3. MATERIALS AND METHODS
Between 2012 and 2015, from May to September of each year, lake water samples were collected at a depth of 20 cm in three different areas characterised by Chara spp., M. spicatum , and P. pectinatus communities. At the same time, watershed groundwater samples and surface water samples from the Shazhuyu River were also collected. The collected samples were stored in 500 mL polyethylene plastic bottles; after adding 1 mL of HgCl2 solution, each bottle was sealed with a sealing membrane. A total of 53 lake water samples, 19 groundwater samples, and 17 river water samples were collected. The physical and chemical parameters (i.e., the temperature, dissolved oxygen, and pH) were measured in situ using a portable water quality analyser (AquaRead-1000).
The plant samples, including Chara spp., M. spicatum , and P. pectinatus were sampled monthly adjacent to the lake water sampling point. Besides, Gyraulus sibiricus samples adhered toChara spp. were collected. The fresh plant samples and shells were stored in polyethylene plastic bags and numbered. These samples were then transported to lab for further pre-treatment and analysis.
The water samples were subjected to the following laboratory pre-treatment procedure before DIC isotope determination. First, each sample was filtered through a 0.45-μm glass fibre filter and 4 mL of a saturated BaCl2 solution was added to induce BaCO3 precipitation (Wachniew & Róžański, 1997). After the samples settled, the clear liquid was siphoned away; the remaining solids were placed in a drying oven to dry at a constant low temperature of 30 ℃. Finally, the dried samples were ground to a uniform size and appropriate amounts were weighed for the DIC isotope determination. The prepared DIC samples were tested using a MAT-253 isotope ratio mass spectrometer (Thermo-Finnigan), together with a micro-carbonate sampling device (Kiel IV). Tests were performed at the Key Laboratory of Western China’s Environmental Systems, MOE, Lanzhou University. Test results were reported relative to the PDB standard. Analytical precision values for δ13C and δ18O were ± 0.03 ‰ and ± 0.05 ‰, respectively.

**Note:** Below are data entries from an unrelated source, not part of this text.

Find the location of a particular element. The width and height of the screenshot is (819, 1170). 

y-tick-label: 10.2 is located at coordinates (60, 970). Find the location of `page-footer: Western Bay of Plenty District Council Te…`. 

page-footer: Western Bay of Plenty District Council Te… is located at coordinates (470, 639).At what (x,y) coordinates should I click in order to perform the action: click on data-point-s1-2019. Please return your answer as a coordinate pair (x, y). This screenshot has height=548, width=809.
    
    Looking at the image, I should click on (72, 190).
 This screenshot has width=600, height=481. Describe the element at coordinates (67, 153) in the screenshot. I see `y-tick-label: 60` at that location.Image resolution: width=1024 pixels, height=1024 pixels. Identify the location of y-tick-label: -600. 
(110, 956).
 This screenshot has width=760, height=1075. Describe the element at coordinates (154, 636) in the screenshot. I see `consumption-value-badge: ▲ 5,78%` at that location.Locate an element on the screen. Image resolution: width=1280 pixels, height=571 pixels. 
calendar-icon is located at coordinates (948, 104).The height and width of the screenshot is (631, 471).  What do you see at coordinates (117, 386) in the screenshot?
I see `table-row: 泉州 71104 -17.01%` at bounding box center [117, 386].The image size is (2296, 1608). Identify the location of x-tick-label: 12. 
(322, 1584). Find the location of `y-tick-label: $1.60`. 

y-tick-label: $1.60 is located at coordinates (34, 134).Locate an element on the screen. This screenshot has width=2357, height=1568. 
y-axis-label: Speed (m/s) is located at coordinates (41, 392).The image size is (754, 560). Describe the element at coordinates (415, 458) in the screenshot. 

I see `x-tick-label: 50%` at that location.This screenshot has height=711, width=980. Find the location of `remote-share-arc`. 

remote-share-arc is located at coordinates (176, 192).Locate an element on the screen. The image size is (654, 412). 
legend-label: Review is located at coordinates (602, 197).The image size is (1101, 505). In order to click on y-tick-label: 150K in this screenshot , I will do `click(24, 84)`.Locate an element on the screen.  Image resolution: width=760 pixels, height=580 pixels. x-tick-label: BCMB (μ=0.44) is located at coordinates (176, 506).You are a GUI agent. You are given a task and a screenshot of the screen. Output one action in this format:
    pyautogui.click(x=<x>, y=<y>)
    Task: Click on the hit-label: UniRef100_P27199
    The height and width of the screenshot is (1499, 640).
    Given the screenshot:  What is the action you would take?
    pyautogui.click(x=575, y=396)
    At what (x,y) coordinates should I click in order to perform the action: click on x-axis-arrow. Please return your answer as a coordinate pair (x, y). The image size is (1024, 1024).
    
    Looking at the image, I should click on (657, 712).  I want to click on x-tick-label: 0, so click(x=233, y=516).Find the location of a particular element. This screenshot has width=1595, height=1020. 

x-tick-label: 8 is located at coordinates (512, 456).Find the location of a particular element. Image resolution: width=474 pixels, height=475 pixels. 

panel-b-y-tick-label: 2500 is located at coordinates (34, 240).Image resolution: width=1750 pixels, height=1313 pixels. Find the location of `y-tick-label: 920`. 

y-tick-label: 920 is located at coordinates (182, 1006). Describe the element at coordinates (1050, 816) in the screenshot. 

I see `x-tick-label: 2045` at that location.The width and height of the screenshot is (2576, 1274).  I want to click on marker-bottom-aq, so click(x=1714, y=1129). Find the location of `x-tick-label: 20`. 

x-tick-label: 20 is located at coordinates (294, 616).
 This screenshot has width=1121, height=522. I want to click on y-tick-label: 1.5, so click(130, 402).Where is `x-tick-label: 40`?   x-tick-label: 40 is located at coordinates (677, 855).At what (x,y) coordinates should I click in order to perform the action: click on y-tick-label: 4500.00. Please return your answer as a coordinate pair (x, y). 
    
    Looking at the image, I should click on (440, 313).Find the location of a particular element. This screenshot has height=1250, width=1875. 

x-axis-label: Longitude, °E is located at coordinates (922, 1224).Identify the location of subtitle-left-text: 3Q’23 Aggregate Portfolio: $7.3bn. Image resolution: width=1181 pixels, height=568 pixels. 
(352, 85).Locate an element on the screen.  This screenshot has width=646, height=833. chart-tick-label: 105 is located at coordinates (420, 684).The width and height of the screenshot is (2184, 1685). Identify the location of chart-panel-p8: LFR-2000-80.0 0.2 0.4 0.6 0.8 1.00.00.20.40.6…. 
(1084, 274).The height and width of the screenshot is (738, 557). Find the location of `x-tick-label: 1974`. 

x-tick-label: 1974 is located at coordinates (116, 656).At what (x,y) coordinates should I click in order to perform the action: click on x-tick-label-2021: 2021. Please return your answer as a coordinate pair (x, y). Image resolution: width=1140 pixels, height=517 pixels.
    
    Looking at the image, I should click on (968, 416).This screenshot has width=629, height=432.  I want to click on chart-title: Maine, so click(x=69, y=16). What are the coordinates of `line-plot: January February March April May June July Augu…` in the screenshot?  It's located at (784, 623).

To analyse the δ13C of the plant bulk organic matter (δ13Corg), samples were pre-treated based on the methods reported in Song et al. (2012). The δ13Corg was analysed using an on-line Conflo Ⅲ-DeltaPlus isotope ratio mass spectrometry, combined with a Flash EA1112 elemental analyser at Lanzhou University. The results were reported in ‰ relative to PDB. The standard samples were glycine, puge, and wheat, whose standard deviations were 0.04, 0.07, and 0.05 respectively. All values are reported and discussed in the following section. Temperature data from the Gonghe Station were obtained from the China Meteorological Data Service Centre: ‘Daily data from surface meteorological stations in China.’